Script Valley
Bash Scripting for Developers
Control Flow and LogicLesson 2.4

Bash arrays and how to iterate them correctly

indexed arrays, array declaration, array access, array length, array slicing, associative arrays, iterate with for, append to array, unset array element

Arrays in Bash

Bash indexed and associative arrays

Bash has two array types: indexed (numeric keys) and associative (string keys, requires Bash 4+).
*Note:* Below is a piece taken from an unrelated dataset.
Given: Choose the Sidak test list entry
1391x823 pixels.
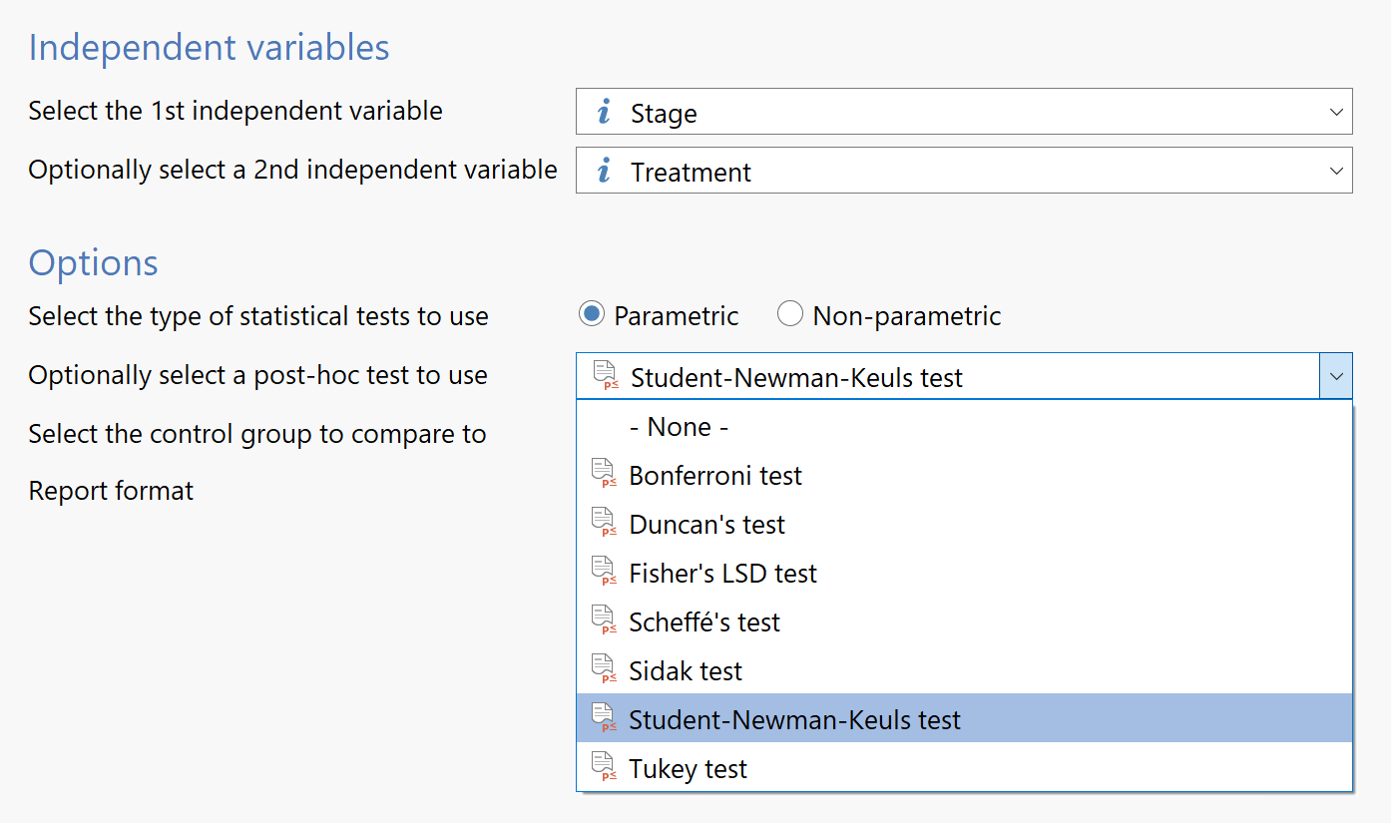Looking at the screenshot, I should pos(964,670).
Arrays are zero-indexed.

# Declare and populate
servers=("web-01" "web-02" "db-01")

# Access by index
echo ${servers[0]}    # web-01
echo ${servers[-1]}   # db-01 (last element)

# All elements
echo ${servers[@]}    # web-01 web-02 db-01

# Array length
echo ${#servers[@]}   # 3

# Append
servers+=("cache-01")

# Slice: elements 1 and 2
echo ${servers[@]:1:2}

Iterate an Array

for server in "${servers[@]}"; do
  echo "Pinging $server..."
  ping -c 1 "$server" > /dev/null && echo "OK" || echo "FAIL"
done

Always quote "${array[@]}" — without quotes, elements with spaces split into separate words.

Associative Arrays

declare -A config
config["host"]="localhost"
config["port"]="5432"
config["db"]="myapp"

echo ${config["host"]}   # localhost

# Iterate key-value pairs
for key in "${!config[@]}"; do
  echo "$key = ${config[$key]}"
done

Associative arrays require declare -A. Use them to avoid parallel arrays — instead of separate names and values arrays that must stay in sync.